Git filter-branch with index-filter does not work and remove directories as expected

riper picture riper · Dec 12, 2012 · Viewed 8.6k times · Source

Structure of Git repo foo in master branch

foo/refs/a.txt  
foo/bar/refs/b.txt  

In other branches refs/ might be in lots of other places

Goal

To remove all instances of the directory refs (and their content) from Git (history) Environment: Windows 7 using Git Bash

Removing refs (Git not involved, tried this just to see that it works by itself)

find . -name refs -depth -exec rm -rf {} \;

Success, all refs/ and their content are removed (If I don't use -depth, find will report an error that the dirs don't exists even though they were removed correctly).

Removing refs from Git

git filter-branch --index-filter \
'find . -name refs -depth -exec git rm -rf --cached --ignore-unmatch {} \;' \
--prune-empty --tag-name-filter cat -- --all

Removing directory refs from Git by rewriting the Git history

As can be seen in the picture (think of temp/a as temp/foo) the command runs through and rewrites all commits but no refs/ are removed so somehow the output of the find is not returned to filter-branch --index-filter as expected.

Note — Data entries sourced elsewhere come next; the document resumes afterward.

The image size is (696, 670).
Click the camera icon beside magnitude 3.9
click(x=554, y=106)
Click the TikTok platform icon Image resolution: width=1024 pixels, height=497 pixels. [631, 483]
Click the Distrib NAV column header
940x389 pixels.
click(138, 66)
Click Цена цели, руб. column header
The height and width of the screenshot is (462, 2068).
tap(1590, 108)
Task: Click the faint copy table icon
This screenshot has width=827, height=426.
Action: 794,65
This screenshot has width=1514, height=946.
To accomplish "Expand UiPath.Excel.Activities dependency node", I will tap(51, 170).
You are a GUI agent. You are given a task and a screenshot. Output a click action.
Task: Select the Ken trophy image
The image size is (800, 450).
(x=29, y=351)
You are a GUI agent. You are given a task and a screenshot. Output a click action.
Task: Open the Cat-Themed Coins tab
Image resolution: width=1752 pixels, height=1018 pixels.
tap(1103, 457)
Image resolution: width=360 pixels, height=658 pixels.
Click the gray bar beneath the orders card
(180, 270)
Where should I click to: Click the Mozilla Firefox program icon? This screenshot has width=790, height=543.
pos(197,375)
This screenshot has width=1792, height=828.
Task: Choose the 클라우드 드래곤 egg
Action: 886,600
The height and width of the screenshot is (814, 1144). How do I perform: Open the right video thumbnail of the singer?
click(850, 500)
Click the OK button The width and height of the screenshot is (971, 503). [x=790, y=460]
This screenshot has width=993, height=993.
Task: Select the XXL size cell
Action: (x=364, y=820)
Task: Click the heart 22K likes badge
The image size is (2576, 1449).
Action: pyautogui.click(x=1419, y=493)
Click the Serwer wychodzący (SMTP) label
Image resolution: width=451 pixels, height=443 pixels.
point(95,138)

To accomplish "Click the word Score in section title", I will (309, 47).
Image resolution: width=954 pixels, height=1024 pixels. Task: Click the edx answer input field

Similar things seem to work for others.
What am I missing?

PS. Yes I've read hundreds of posts, articles etc for hours and hours about this but it doesn't work for me anyway.

Answer

user456814 picture user456814 · Jul 8, 2013

Update

Although my old answer apparently helped the original poster partially solve his problem, it appears that I may not actually be correct that the --index-filter only works with Git commands, because in the documentation for git filter-branch, it gives an example of the filter being used with non-Git shell commands, in addition to Git commands:

git filter-branch --index-filter \
        'git ls-files -s | sed "s-\t\"*-&newsubdir/-" |
                GIT_INDEX_FILE=$GIT_INDEX_FILE.new \
                        git update-index --index-info &&
         mv "$GIT_INDEX_FILE.new" "$GIT_INDEX_FILE"' HEAD

It may just be the case that if you're going to use non-Git commands with --index-filter, then they have to operate on the repository's index, as shown in the above example from the documentation.

So basically, I'm not sure why the original poster's original index filter didn't work, but it might be the case that he was trying to access a part of the repository that the index filter doesn't allow access to, or that whatever non-Git command he was using didn't actually modify the index.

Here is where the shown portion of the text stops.